→ Exercise goal: What the task requires is each entry, restated exactly.

[Data extracted from a collection]
--------------------------------------------------

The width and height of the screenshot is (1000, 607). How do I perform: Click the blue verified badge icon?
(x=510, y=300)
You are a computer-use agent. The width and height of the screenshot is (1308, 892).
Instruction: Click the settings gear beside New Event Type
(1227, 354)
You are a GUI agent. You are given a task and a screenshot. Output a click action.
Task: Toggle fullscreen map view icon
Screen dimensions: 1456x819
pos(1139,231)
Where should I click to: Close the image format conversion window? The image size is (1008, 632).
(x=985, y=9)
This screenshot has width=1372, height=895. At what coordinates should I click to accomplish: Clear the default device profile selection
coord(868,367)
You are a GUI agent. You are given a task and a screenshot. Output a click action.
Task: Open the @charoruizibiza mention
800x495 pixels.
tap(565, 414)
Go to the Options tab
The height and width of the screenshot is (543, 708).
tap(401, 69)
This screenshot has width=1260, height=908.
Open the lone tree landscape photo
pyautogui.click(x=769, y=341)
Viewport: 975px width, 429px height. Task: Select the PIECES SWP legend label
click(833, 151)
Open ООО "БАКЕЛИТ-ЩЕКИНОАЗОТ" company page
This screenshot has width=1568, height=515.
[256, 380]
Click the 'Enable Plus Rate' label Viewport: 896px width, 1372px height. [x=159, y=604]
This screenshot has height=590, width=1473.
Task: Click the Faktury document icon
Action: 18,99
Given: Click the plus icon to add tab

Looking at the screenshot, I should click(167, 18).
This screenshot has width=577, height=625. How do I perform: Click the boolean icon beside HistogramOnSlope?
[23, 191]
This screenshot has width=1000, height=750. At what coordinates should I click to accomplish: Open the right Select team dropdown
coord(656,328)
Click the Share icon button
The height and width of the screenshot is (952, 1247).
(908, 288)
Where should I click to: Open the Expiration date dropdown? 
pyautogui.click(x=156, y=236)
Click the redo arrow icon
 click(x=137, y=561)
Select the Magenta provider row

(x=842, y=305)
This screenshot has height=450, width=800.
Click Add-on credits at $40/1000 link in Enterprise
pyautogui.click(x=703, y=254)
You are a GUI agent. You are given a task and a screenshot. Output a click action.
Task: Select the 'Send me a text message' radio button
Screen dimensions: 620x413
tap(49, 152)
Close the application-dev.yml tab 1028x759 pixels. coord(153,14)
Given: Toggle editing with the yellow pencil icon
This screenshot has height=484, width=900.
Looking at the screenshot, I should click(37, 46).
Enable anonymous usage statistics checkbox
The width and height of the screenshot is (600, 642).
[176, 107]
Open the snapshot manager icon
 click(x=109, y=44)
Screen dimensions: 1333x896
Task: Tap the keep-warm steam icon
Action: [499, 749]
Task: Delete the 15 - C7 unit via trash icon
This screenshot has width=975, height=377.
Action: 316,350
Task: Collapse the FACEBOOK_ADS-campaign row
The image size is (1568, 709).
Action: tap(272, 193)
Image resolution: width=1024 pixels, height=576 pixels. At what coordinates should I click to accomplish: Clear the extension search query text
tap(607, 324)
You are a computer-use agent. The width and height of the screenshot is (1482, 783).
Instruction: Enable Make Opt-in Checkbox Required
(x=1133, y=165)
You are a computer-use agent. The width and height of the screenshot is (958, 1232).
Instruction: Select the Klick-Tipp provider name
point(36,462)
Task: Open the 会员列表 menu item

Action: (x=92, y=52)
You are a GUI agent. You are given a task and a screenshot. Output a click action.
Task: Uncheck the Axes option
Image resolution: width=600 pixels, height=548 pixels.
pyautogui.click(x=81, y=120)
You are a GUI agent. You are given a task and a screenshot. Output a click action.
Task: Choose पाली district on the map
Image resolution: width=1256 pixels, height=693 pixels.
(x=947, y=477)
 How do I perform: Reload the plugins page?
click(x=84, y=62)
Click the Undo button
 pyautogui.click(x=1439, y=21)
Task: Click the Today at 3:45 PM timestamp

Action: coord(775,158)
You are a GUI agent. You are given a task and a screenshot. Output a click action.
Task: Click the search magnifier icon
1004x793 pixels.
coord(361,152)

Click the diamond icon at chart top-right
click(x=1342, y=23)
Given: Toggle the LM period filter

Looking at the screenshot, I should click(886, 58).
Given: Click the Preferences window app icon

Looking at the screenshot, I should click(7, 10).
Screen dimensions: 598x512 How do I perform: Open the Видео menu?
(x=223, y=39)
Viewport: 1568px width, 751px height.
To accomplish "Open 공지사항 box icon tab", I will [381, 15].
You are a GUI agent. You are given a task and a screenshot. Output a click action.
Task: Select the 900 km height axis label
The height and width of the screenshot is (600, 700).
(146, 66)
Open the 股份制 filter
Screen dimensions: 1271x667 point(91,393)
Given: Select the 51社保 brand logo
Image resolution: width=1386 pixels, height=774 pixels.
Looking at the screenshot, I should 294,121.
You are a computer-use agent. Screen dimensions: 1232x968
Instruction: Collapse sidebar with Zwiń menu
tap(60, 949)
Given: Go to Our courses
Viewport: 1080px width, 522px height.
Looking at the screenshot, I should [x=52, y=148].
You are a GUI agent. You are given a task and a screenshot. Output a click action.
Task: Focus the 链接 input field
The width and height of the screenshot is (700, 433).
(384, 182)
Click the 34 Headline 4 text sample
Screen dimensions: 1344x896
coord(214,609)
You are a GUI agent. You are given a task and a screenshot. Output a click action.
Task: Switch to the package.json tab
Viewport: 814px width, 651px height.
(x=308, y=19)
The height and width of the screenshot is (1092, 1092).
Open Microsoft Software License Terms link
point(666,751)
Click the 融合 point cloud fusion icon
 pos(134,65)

--------------------------------------------------

→ Answer for the task:
The width and height of the screenshot is (1000, 607). How do I perform: Click the blue verified badge icon?
(x=510, y=300)
You are a computer-use agent. The width and height of the screenshot is (1308, 892).
Instruction: Click the settings gear beside New Event Type
(1227, 354)
You are a GUI agent. You are given a task and a screenshot. Output a click action.
Task: Toggle fullscreen map view icon
Screen dimensions: 1456x819
pos(1139,231)
Where should I click to: Close the image format conversion window? The image size is (1008, 632).
(x=985, y=9)
This screenshot has width=1372, height=895. At what coordinates should I click to accomplish: Clear the default device profile selection
coord(868,367)
You are a GUI agent. You are given a task and a screenshot. Output a click action.
Task: Open the @charoruizibiza mention
800x495 pixels.
tap(565, 414)
Go to the Options tab
The height and width of the screenshot is (543, 708).
tap(401, 69)
This screenshot has width=1260, height=908.
Open the lone tree landscape photo
pyautogui.click(x=769, y=341)
Viewport: 975px width, 429px height. Task: Select the PIECES SWP legend label
click(833, 151)
Open ООО "БАКЕЛИТ-ЩЕКИНОАЗОТ" company page
This screenshot has width=1568, height=515.
[256, 380]
Click the 'Enable Plus Rate' label Viewport: 896px width, 1372px height. [x=159, y=604]
This screenshot has height=590, width=1473.
Task: Click the Faktury document icon
Action: 18,99
Given: Click the plus icon to add tab

Looking at the screenshot, I should click(167, 18).
This screenshot has width=577, height=625. How do I perform: Click the boolean icon beside HistogramOnSlope?
[23, 191]
This screenshot has width=1000, height=750. At what coordinates should I click to accomplish: Open the right Select team dropdown
coord(656,328)
Click the Share icon button
The height and width of the screenshot is (952, 1247).
(908, 288)
Where should I click to: Open the Expiration date dropdown? 
pyautogui.click(x=156, y=236)
Click the redo arrow icon
 click(x=137, y=561)
Select the Magenta provider row

(x=842, y=305)
This screenshot has height=450, width=800.
Click Add-on credits at $40/1000 link in Enterprise
pyautogui.click(x=703, y=254)
You are a GUI agent. You are given a task and a screenshot. Output a click action.
Task: Select the 'Send me a text message' radio button
Screen dimensions: 620x413
tap(49, 152)
Close the application-dev.yml tab 1028x759 pixels. coord(153,14)
Given: Toggle editing with the yellow pencil icon
This screenshot has height=484, width=900.
Looking at the screenshot, I should click(37, 46).
Enable anonymous usage statistics checkbox
The width and height of the screenshot is (600, 642).
[176, 107]
Open the snapshot manager icon
 click(x=109, y=44)
Screen dimensions: 1333x896
Task: Tap the keep-warm steam icon
Action: [499, 749]
Task: Delete the 15 - C7 unit via trash icon
This screenshot has width=975, height=377.
Action: 316,350
Task: Collapse the FACEBOOK_ADS-campaign row
The image size is (1568, 709).
Action: tap(272, 193)
Image resolution: width=1024 pixels, height=576 pixels. At what coordinates should I click to accomplish: Clear the extension search query text
tap(607, 324)
You are a computer-use agent. The width and height of the screenshot is (1482, 783).
Instruction: Enable Make Opt-in Checkbox Required
(x=1133, y=165)
You are a computer-use agent. The width and height of the screenshot is (958, 1232).
Instruction: Select the Klick-Tipp provider name
point(36,462)
Task: Open the 会员列表 menu item

Action: (x=92, y=52)
You are a GUI agent. You are given a task and a screenshot. Output a click action.
Task: Uncheck the Axes option
Image resolution: width=600 pixels, height=548 pixels.
pyautogui.click(x=81, y=120)
You are a GUI agent. You are given a task and a screenshot. Output a click action.
Task: Choose पाली district on the map
Image resolution: width=1256 pixels, height=693 pixels.
(x=947, y=477)
 How do I perform: Reload the plugins page?
click(x=84, y=62)
Click the Undo button
 pyautogui.click(x=1439, y=21)
Task: Click the Today at 3:45 PM timestamp

Action: coord(775,158)
You are a GUI agent. You are given a task and a screenshot. Output a click action.
Task: Click the search magnifier icon
1004x793 pixels.
coord(361,152)

Click the diamond icon at chart top-right
click(x=1342, y=23)
Given: Toggle the LM period filter

Looking at the screenshot, I should click(886, 58).
Given: Click the Preferences window app icon

Looking at the screenshot, I should click(7, 10).
Screen dimensions: 598x512 How do I perform: Open the Видео menu?
(x=223, y=39)
Viewport: 1568px width, 751px height.
To accomplish "Open 공지사항 box icon tab", I will [381, 15].
You are a GUI agent. You are given a task and a screenshot. Output a click action.
Task: Select the 900 km height axis label
The height and width of the screenshot is (600, 700).
(146, 66)
Open the 股份制 filter
Screen dimensions: 1271x667 point(91,393)
Given: Select the 51社保 brand logo
Image resolution: width=1386 pixels, height=774 pixels.
Looking at the screenshot, I should 294,121.
You are a computer-use agent. Screen dimensions: 1232x968
Instruction: Collapse sidebar with Zwiń menu
tap(60, 949)
Given: Go to Our courses
Viewport: 1080px width, 522px height.
Looking at the screenshot, I should [x=52, y=148].
You are a GUI agent. You are given a task and a screenshot. Output a click action.
Task: Focus the 链接 input field
The width and height of the screenshot is (700, 433).
(384, 182)
Click the 34 Headline 4 text sample
Screen dimensions: 1344x896
coord(214,609)
You are a GUI agent. You are given a task and a screenshot. Output a click action.
Task: Switch to the package.json tab
Viewport: 814px width, 651px height.
(x=308, y=19)
The height and width of the screenshot is (1092, 1092).
Open Microsoft Software License Terms link
point(666,751)
Click the 融合 point cloud fusion icon
 pos(134,65)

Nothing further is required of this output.